The act would allow CDCs to litigate bankruptcies in place
of SBA and would authorize qualified companies to liquidate
loans in their portfolio that the SBA has purchased. (The act
would make permanent the pilot program that allowed CDCs to
liquidate such loans.) Finally, the act would increase the
maximum amount that can be guaranteed from $750,000 to $1
million in most cases, and from $1 million to $1.3 million if
the loan would satisfy specific policy goals.
If H.R. 2614 is enacted, the subsidy rates for previous
cohorts of CDC loans or the administrative costs of SBA could
be affected. (The former would affect direct spending.)
However, it is unclear whether the average subsidy costs for
SBA guarantees of existing loans would increase or decrease.
The pilot program has not produced enough information to date
to allow CBO to make any determination about the amount the
government would recover on defaulted loans if those loans are
liquidated by CDCs instead of by SBA. Inaddition, it is not
clear how expenses associated with liquidation would be paid. The
Federal Credit Reform Act stipulates that administrative expenses
cannot be paid out of the subsidy for loan programs, but expenses to
foreclose, maintain, or liquidate an asset can. Many of the expenses
CDCs would incur would be to foreclose, maintain, or liquidate assets.
It is not clear whether SBA would have the authority to reimburse CDCs
for administrative expenses, including litigation costs.
Liquidation activities under the act might cost less than
under current law, thus lowering the subsidy costs on existing
loan guarantees. But if litigation costs became part of the
subsidy costs, those costs could increase. On balance, CBO
expects that enacting H.R. 2614 would probably not lead to a
significant net change in the subsidy cost for CDC loans or in
SBA's administrative costs.
The act would not affect the zero subsidy rate for future
CDC loans. H.R. 2614 would increase the maximum size of the
guarantee, which could increase the default risk of the
program. But added costs for defaults on future loans would be
offset by fees paid by borrowers.
On August 2, 1999, CBO transmitted a cost estimate for H.R.
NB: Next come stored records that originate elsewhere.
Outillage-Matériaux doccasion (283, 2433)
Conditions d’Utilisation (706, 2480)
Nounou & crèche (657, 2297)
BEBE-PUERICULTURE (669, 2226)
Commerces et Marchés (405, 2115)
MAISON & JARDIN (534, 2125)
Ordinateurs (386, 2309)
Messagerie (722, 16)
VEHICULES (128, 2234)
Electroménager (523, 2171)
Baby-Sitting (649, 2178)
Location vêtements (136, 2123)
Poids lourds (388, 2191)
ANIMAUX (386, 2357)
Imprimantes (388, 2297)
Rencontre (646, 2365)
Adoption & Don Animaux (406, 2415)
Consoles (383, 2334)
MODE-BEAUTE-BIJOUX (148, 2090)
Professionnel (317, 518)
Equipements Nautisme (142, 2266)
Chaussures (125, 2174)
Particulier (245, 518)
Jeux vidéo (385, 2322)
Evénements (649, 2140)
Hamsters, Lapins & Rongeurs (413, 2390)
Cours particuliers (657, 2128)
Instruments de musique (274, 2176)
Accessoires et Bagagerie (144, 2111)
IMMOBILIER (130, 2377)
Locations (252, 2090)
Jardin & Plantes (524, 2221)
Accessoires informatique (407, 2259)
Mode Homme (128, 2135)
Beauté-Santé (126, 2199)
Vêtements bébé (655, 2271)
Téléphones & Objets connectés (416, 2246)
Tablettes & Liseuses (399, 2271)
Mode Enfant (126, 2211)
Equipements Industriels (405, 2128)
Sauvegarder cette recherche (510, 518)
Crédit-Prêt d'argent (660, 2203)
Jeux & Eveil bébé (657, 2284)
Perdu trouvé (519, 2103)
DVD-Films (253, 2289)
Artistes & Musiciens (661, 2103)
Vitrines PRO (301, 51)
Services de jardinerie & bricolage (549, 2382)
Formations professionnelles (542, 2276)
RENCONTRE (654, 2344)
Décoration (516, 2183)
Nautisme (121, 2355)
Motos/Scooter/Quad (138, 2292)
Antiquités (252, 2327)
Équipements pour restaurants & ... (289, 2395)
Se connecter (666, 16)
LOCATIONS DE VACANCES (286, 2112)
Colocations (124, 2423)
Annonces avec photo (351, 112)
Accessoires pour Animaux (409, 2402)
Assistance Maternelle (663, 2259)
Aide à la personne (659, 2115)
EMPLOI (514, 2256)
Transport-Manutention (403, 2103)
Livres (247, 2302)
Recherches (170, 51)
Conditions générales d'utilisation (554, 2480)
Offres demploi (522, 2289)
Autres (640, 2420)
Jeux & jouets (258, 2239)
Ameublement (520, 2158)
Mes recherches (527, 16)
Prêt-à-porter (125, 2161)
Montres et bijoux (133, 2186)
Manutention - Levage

2614, as ordered reported by the House Committee on Small
Business on July 29, 1999. That act would not authorize SBA to
make new loans.
The CBO staff contact is Mark Hadley. This estimate was
approved by Peter H. Fontaine, Deputy Assistant Director for
VII. SECTION-BY-SECTION ANALYSIS
Section 1. Short title
Section 2. Women-owned businesses
Women-owned businesses are added to the list of concerns
eligible for the larger guaranteed loan in order to meet
selected public policy goals.
Section 3. Maximum debenture size
The maximum loan guarantee size is increased from $750,000
to $1,000,000 for regular 504 borrowers. The guarantee ceiling
on loans that meet the public policy goals is increased from
$1,000,000 to $1,300,000.
Section 4. Fees
In order to fund the Financing Account (loss reserve) for
the 504 program, it is necessary for the borrowers, CDCs, and
the participating banks to pay fees to the Federal government.
The participating bank pays a one-time fee, and the borrower
and CDC pay annually a percentage of the outstanding balance of
the 504 loan. The bill allows the fees to be collected through
September 30, 2003.
Section 5. Premier Certified Lenders Program
The Premier Certified Lenders Program demonstration program
is granted permanent status. Under current law, the
demonstration program will terminate on September 30, 2000.
Section 6. Sale of certain defaulted loans
The bill requires SBA to give any CDC with contingent
liability 90 days notice prior to including a defaulted loan in
a bulk sale of loans. No loan may be sold without permitting
prospective purchasers to examine SBA records on the loan.
Section 7. Loan liquidation
The bill adds a new section 510 to the Small Business
Investment Act of 1958 to create a permanent program permitting
CDCs to carry out the liquidation of defaulted loans. This
permanent program replaces the pilot program authorized by the
Small Business Reauthorization Act of 1997 (P.L. 105-135).
Section 8. Funding levels for certain financings under the Small
Business Investment Act of 1958
Establishes the following funds levels for the 504 program:
$4,000,000,000 in Fiscal Year 2001, $5,000,000,000 in Fiscal
Year 2002, and $6,000,000,000 in Fiscal Year 2003.